## Fragment źródłowy
____________

Tak jak napisałem już na początku, przejechanie tej trasy było od dłuższego czasu moim marzeniem. Rzuciłem się na głęboką wodę - zaproponowałem wspólną wyprawę kolarzom, którzy większość swojego życia poruszają się na rowerze. Już od początku byłem podekscytowany. Po pierwszym naszym spotkaniu organizacyjnym, kiedy omówiliśmy trasę i potrzebne rzeczy, zorientowałem się, że to będzie spory wydatek. Wróciłem do domu i oświadczyłem, że potrzebuje sakwy, espedy, koszulkę kolarską, śpiwór itp. Mój zapał ugasiła mama, która zaproponowała pożyczenia sakw i uznała zbyteczność espedów. I w sumie cieszę się, że jej posłuchałem. Z każdym dniem bliżej wyprawy ekscytowałem się coraz bardziej. Dla mnie to była taka pierwsza, długa wyprawa rowerowa. Zdecydowanie łatwo nie było. Ból nóg, pleców, pośladków (zwłaszcza) podczas pierwszych dni dawał się we znaki. Natomiast jeśli chodzi o pozytywy, ani przez moment nie przeszło mi przez myśl, żeby zrezygnować. Atmosfera naprawdę była super. Wiadomo, przez 10 dni nie da się utrzymać pełnego pokoju, bo każdy z nas ma inny pogląd na różne sprawy, zaczynając od jedzenia, a kończąc na polityce. Ale naprawdę cieszę się, że miałem tak dobrą ekipę. A co mi dała ta wycieczka? Najważniejsze to wspomnienia - one zostaną na długo. Zobaczyłem przepiękne krajobrazy, naprawdę, niektóre ścieżki są położone tak majestatycznie, że trzeba nimi przejechać, żeby zrozumieć ich piękno. Znalazłem dobrą paczkę chłopaków do wyjazdów (wszelkiego rodzaju). Przez 10 dni dobrze jadłem. W końcu w miarę ogarnąłem, gdzie leżą nadmorskie miejscowości. No i przede wszystkim, wspaniale się bawiłem i o to w tym wszystkim chodziło.

____________

Przykłady wskazywania na ekranie:
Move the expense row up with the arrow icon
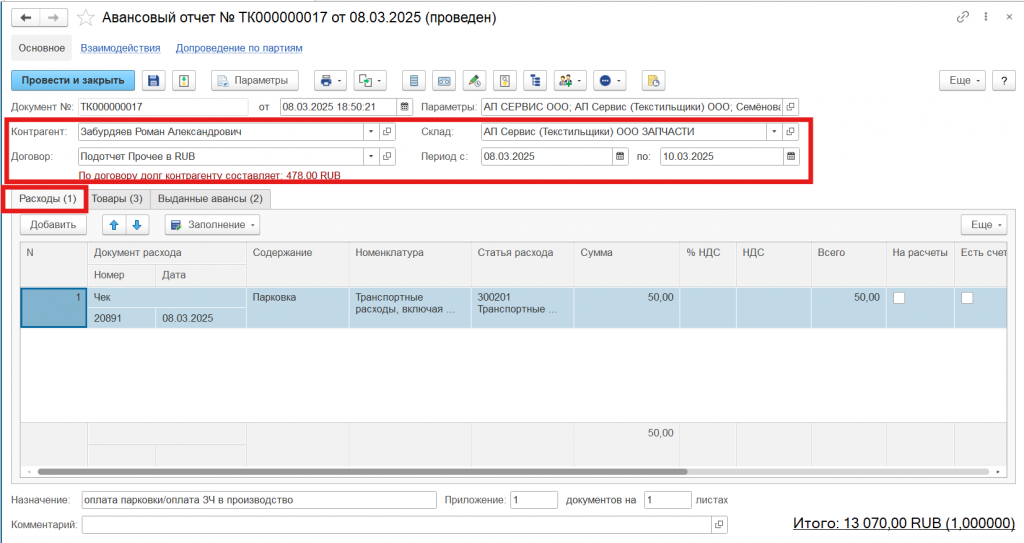Screen dimensions: 1024x543 click(115, 225)
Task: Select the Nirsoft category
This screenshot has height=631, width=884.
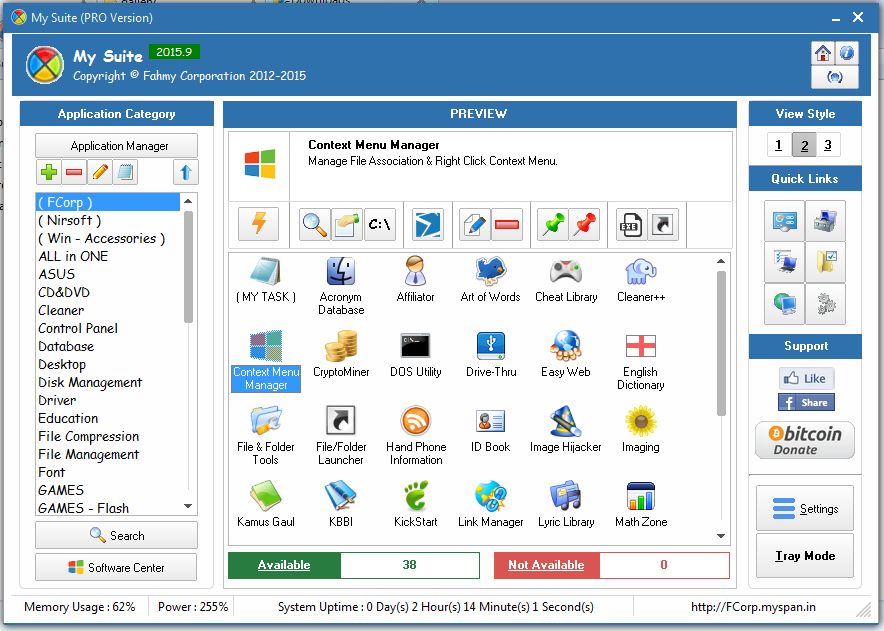Action: pos(70,220)
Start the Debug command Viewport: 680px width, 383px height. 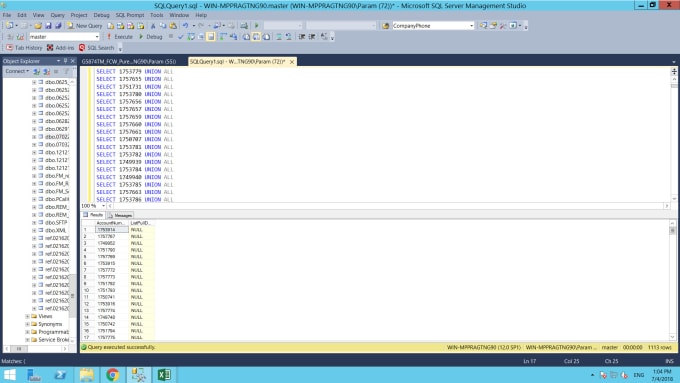[150, 37]
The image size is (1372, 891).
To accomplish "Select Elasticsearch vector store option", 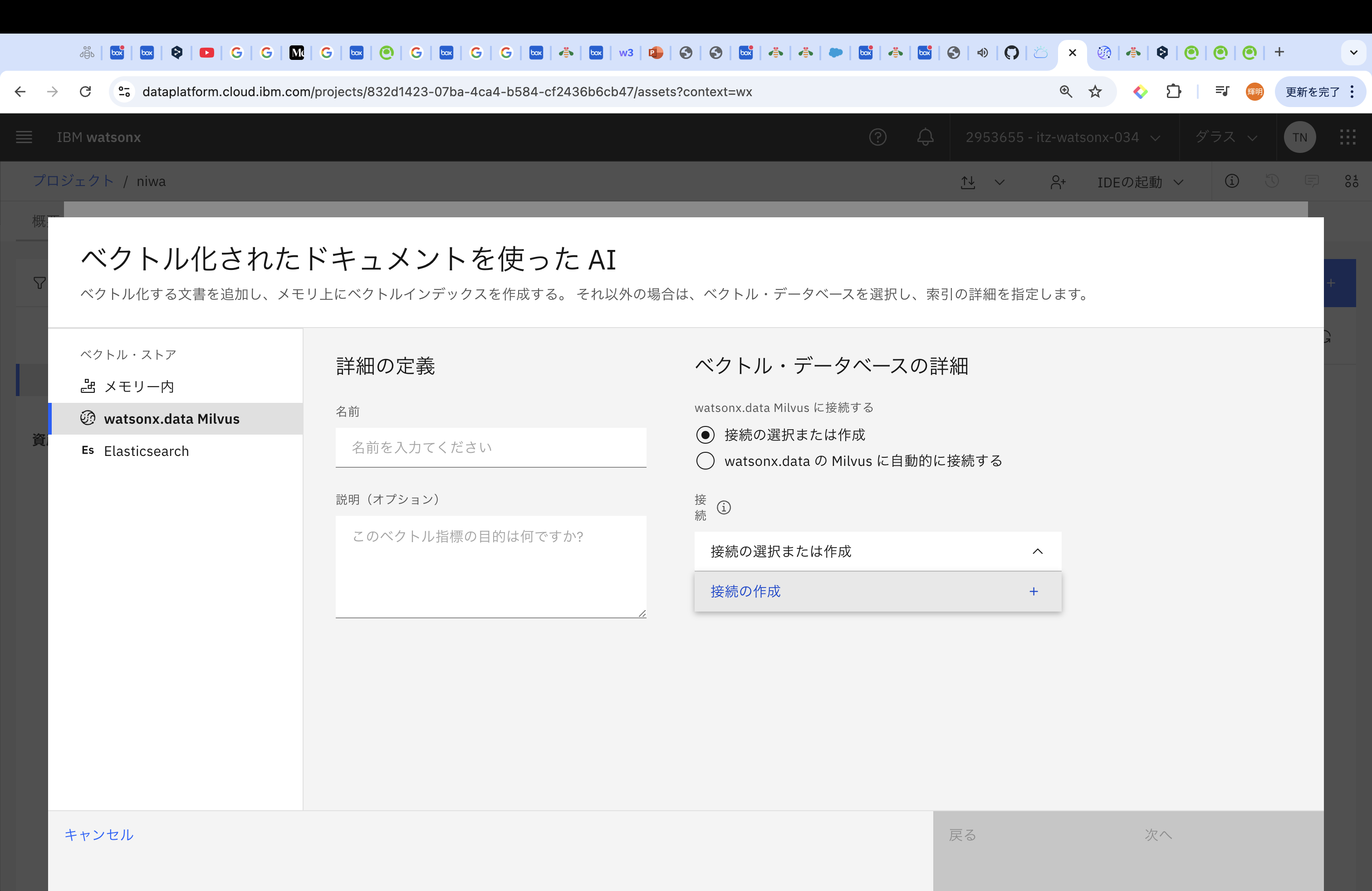I will 147,451.
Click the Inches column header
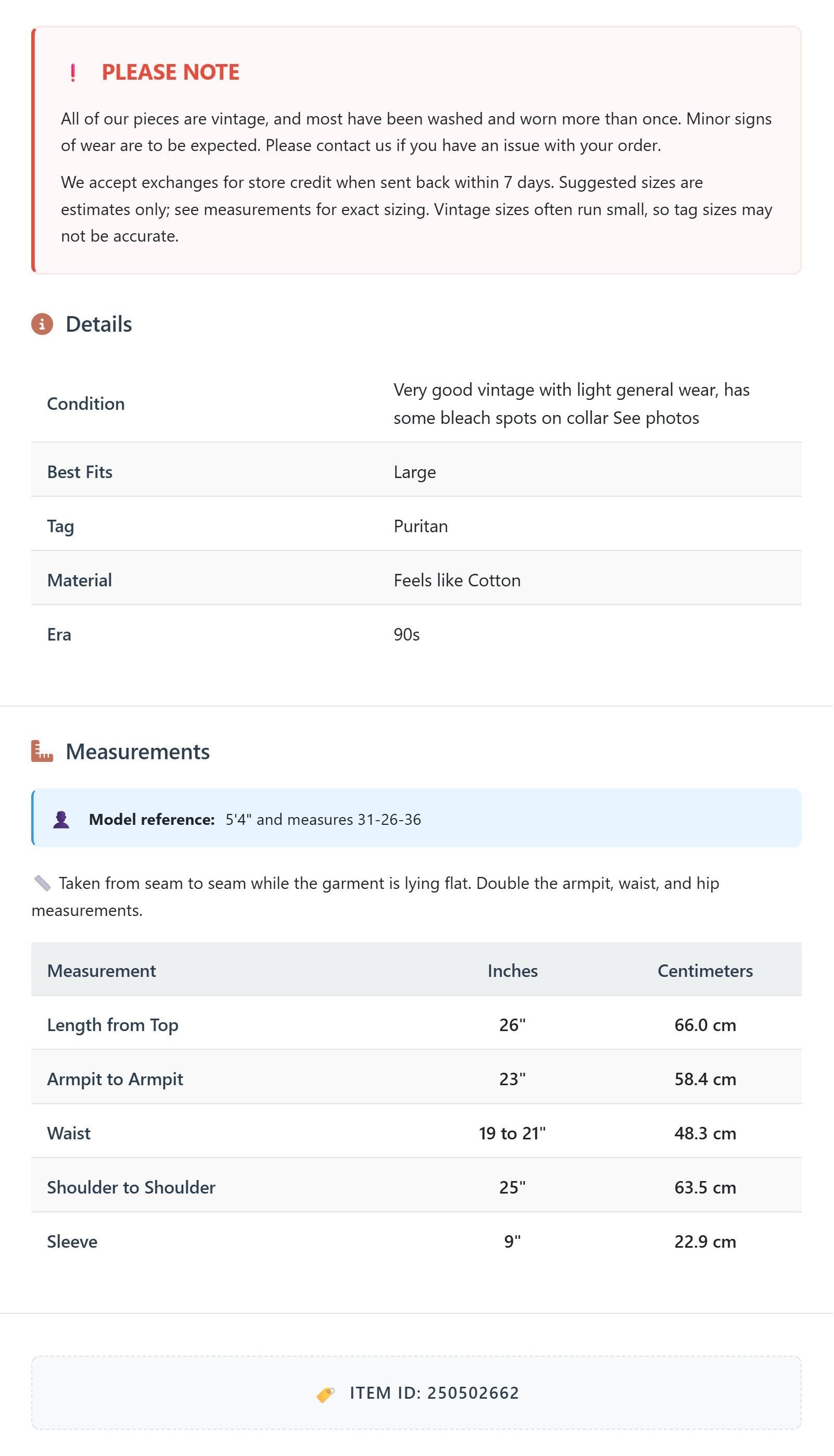Image resolution: width=834 pixels, height=1456 pixels. click(513, 971)
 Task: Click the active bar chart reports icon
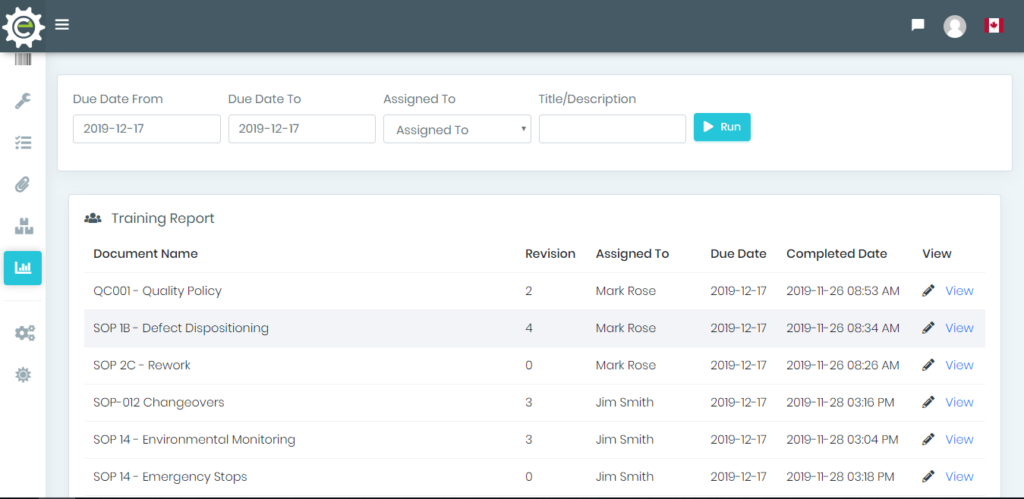tap(23, 268)
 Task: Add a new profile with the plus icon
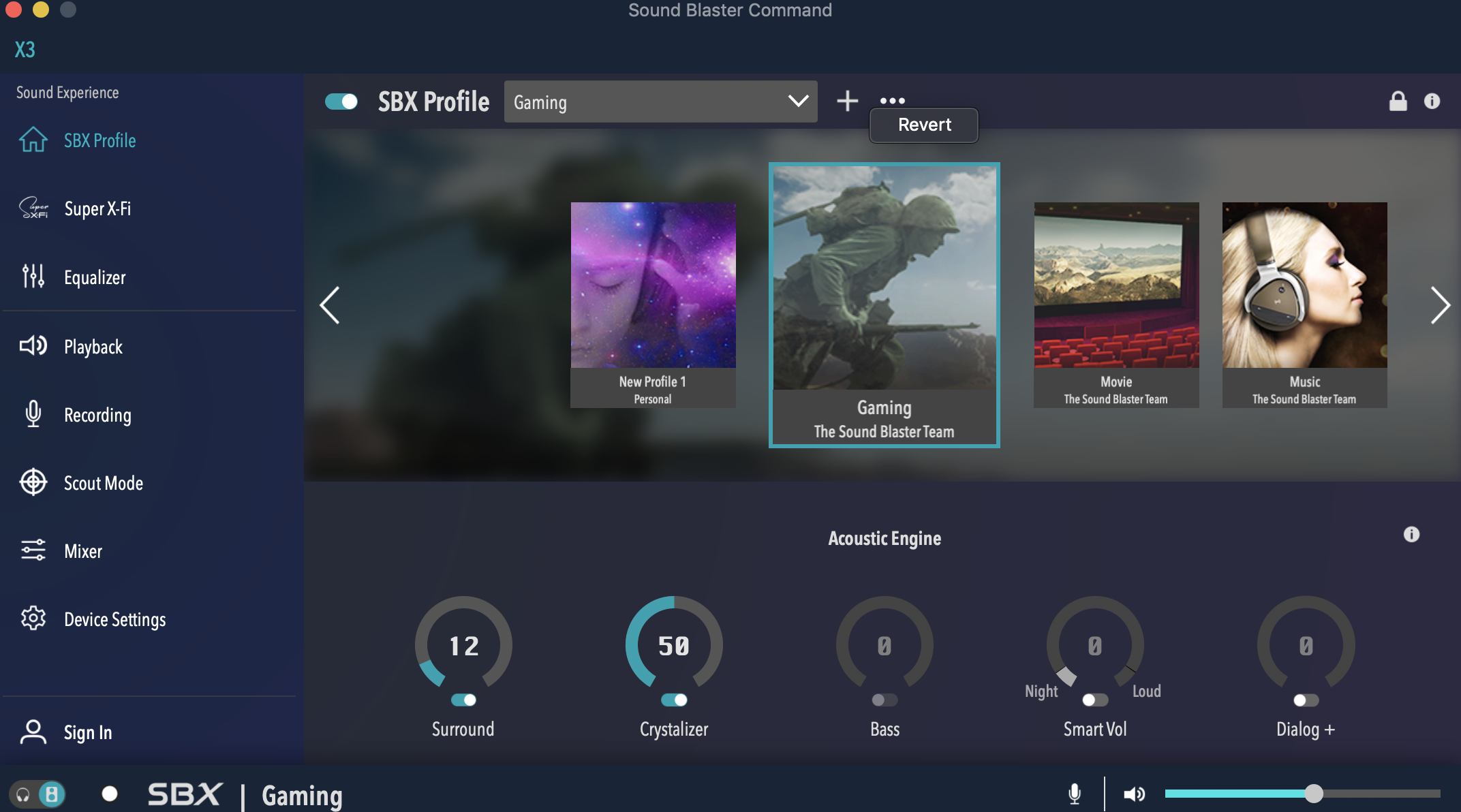(x=847, y=101)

____________

## Zadanie
Wymień wszystkie części ciała, których ból według fragmentu źródłowego dawał się we znaki w pierwszych dniach wyprawy. Rekordy stanowią materiał odrębny od fragmentu źródłowego.

## Odpowiedź
Nogi, plecy, pośladki.